What was your MOS in the Marines?


----------



## CoalTrain (Jun 7, 2015)

I was a 4612 Production Specialist, Combat Camera. When deployed I was a photographer/videographer.


----------



## TLDR20 (Jun 7, 2015)

You will have to go through a great deal of OSUT then.


----------



## TLDR20 (Jun 7, 2015)

You should have seperate living quarters though for the most per.


----------



## CoalTrain (Jun 7, 2015)

Thank you for your response TLDR20. I'm fully prepared to do whatever is needed to get to SFAS but this information definitely helps.
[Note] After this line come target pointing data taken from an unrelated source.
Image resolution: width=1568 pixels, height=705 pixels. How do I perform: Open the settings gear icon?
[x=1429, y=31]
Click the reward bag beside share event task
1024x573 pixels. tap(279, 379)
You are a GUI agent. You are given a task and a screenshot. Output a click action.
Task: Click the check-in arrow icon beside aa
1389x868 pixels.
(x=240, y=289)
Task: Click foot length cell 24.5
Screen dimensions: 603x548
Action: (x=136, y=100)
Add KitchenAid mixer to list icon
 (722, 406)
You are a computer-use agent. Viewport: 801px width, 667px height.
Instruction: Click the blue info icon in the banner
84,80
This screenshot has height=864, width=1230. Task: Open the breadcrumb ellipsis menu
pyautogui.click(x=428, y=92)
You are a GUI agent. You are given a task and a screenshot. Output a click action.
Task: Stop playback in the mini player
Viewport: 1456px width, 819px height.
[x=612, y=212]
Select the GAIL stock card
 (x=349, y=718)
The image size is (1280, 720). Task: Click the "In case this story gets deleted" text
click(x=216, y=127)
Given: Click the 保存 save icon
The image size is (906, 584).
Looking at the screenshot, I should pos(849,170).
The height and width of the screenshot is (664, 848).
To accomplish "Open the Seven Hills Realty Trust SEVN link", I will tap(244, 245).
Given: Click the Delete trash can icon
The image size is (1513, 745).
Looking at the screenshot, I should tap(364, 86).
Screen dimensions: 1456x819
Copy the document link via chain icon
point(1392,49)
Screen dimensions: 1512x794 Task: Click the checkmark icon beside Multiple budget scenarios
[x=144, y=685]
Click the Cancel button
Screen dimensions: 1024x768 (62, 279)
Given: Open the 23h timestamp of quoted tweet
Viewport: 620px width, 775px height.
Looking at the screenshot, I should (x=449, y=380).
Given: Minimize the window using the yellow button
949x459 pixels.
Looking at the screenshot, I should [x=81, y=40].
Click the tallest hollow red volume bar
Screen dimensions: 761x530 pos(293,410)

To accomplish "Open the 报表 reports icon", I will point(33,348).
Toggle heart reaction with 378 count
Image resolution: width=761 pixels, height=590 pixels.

No one really seemed to know anything other than "your just going to have to re-do basic". My concern was keeping my training volume high even when i'm at OSUT.


----------



## Il Duce (Jun 7, 2015)

When I went through OSUT (this is 1998 so very dated) we had prior service Marines join us after week 3 (of 13 weeks, with a pass to the local area 'Columbus pass' after week 8 or 9).  They got to miss shark attack, total control, the naked lines in front of the latrines/smoke sessions, but were there for most/all of the real training.  I have no idea if it's changed substantially but it seemed to be a decent model.  The guy in our platoon was a prior Marine electrician E-5 (he had to come in the Army as an E-4).  The Drill Sergeants made him the platoon guide immediately and he did alright.


----------



## CoalTrain (Jun 7, 2015)

Il Duce said:


> When I went through OSUT (this is 1998 so very dated) we had prior service Marines join us after week 3 (of 13 weeks, with a pass to the local area 'Columbus pass' after week 8 or 9).  They got to miss shark attack, total control, the naked lines in front of the latrines/smoke sessions, but were there for most/all of the real training.  I have no idea if it's changed substantially but it seemed to be a decent model.  The guy in our platoon was a prior Marine electrician E-5 (he had to come in the Army as an E-4).  The Drill Sergeants made him the platoon guide immediately and he did alright.



Thank you for the reply and all the information. Sounds like a pretty good deal if they still run it that way. It makes a lot of sense.


----------



## TLDR20 (Jun 7, 2015)

Marine infantryman come straight in, no OSUT, everyone else unless you have been to Ranger School, would do OSUT.


----------



## tweeder (Jun 8, 2015)

You've received solid info thus far. I was considered prior service went to OSUT, because I had been to BCT on a 09S contract.  This is what will happen:

When you arrive at 30th AG they will immediately separate you from the rest of the privates and bring you over to the "prior service barracks". There will ve others like you. You'll process at a more relaxed pace than everyone else and SHOULD be afforded time to PT on your own at 30th.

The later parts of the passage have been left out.